TEXT BLOCK —
◇ ◇ ◇ ◇ ◇

Einojuhani Rautavaara:

--String Quintet, "Unknown Heavens": 




Lately, I've also found myself returning to some remarkable violin concertos by Scandinavian composers, such as those by Magnus Lindberg, Per Nørgård, Esa-Pekka Salonen, Einojuhani Rautavaara, Allan Pettersson, and Fartein Valen (which I expect will all enter the standard repertory one day...):

--Pettersson, Violin Concerto no. 2: 




--Valen, Violin Concerto, Op. 37: 




--Rautavaara, Violin Concerto: 




--Lindberg, Violin Concerto no. 1--I've already got two recordings of this 2006 concerto that I like! (plus, Hilary Hahn has been playing it in concert):
Lisa Batiashvili: 



Pekka Kuusisto: 




--Nørgård, Violin Concerto, no. 1 "Light Night": 




--Salonen, Violin Concerto "Out of Nowhere: 




My newest discovery is the Violin Concerto no. 2 by the Swedish composer, Anders Hillborg, which the amazing violinist Lisa Batiashvili premiered in concert in 2016 (but so far there is no recording): I find it a very imaginative work, & one of Hillborg's best compositions to date:


----------



## CnC Bartok (Jun 5, 2017)

◇ ◇ ◇ ◇ ◇

EXERCISE TASKS —
a – According to the forum post on Scandinavian violin concertos, in what year did Lisa Batiashvili premiere Anders Hillborg's Violin Concerto no. 2?
b – Sum up the forum post on Scandinavian violin concertos in two sentences.
c – Please list every composer named in the forum post's sentence beginning "Lately, I've also found myself returning".

◇ ◇ ◇ ◇ ◇

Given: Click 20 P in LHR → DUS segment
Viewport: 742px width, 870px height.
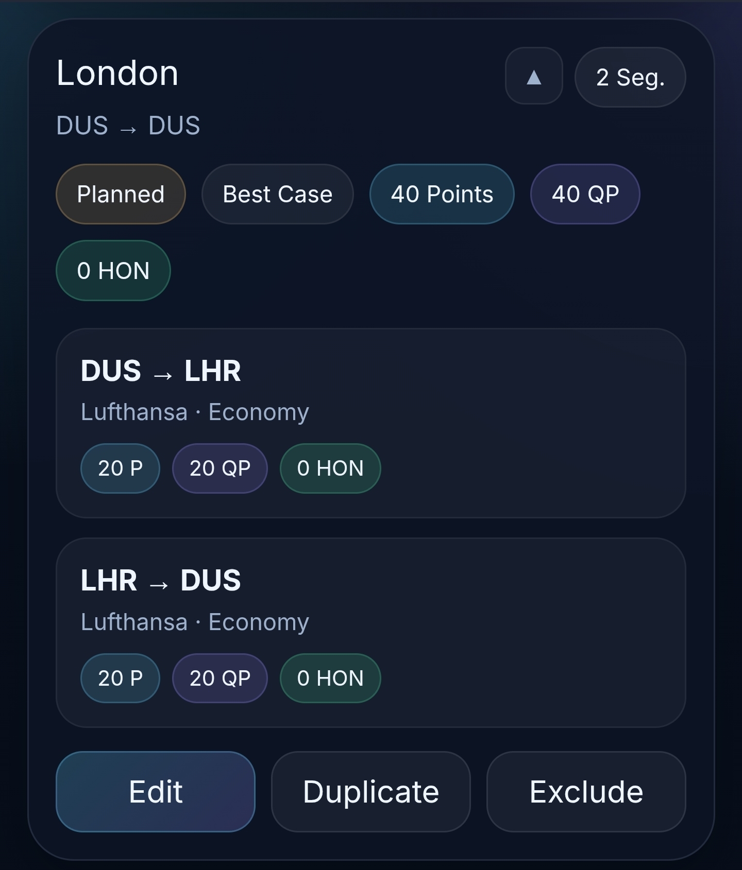Looking at the screenshot, I should click(x=120, y=678).
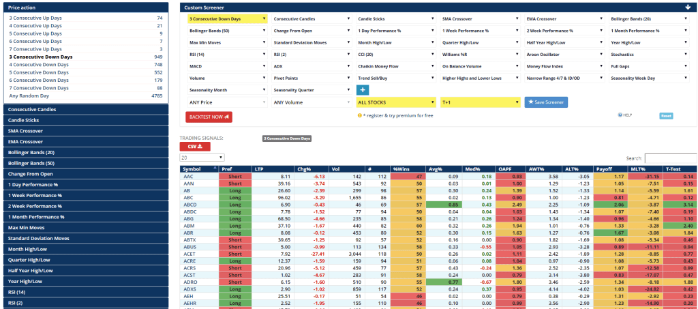Viewport: 698px width, 309px height.
Task: Collapse the Custom Screener panel arrow
Action: pos(688,7)
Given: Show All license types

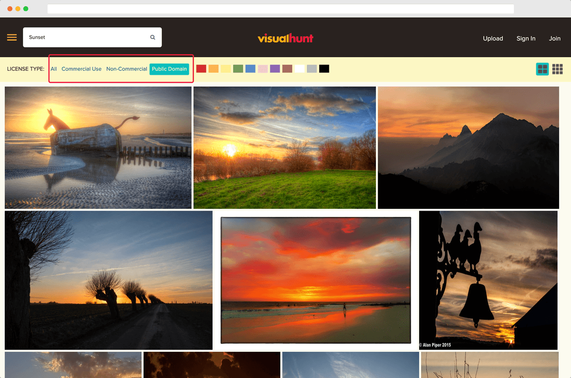Looking at the screenshot, I should click(x=54, y=69).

◇ ◇ ◇ ◇ ◇

IN RESPONSE —
a – 2016

b – The writer has been returning to remarkable violin concertos by Scandinavian composers, including Magnus Lindberg, Per Nørgård, Esa-Pekka Salonen, Einojuhani Rautavaara, Allan Pettersson, and Fartein Valen, and expects them all to enter the standard repertory one day. The newest discovery is Anders Hillborg's Violin Concerto no. 2, which Lisa Batiashvili premiered in 2016 and which has no recording so far; the writer finds it very imaginative and one of Hillborg's best compositions to date.

c – Magnus Lindberg, Per Nørgård, Esa-Pekka Salonen, Einojuhani Rautavaara, Allan Pettersson, Fartein Valen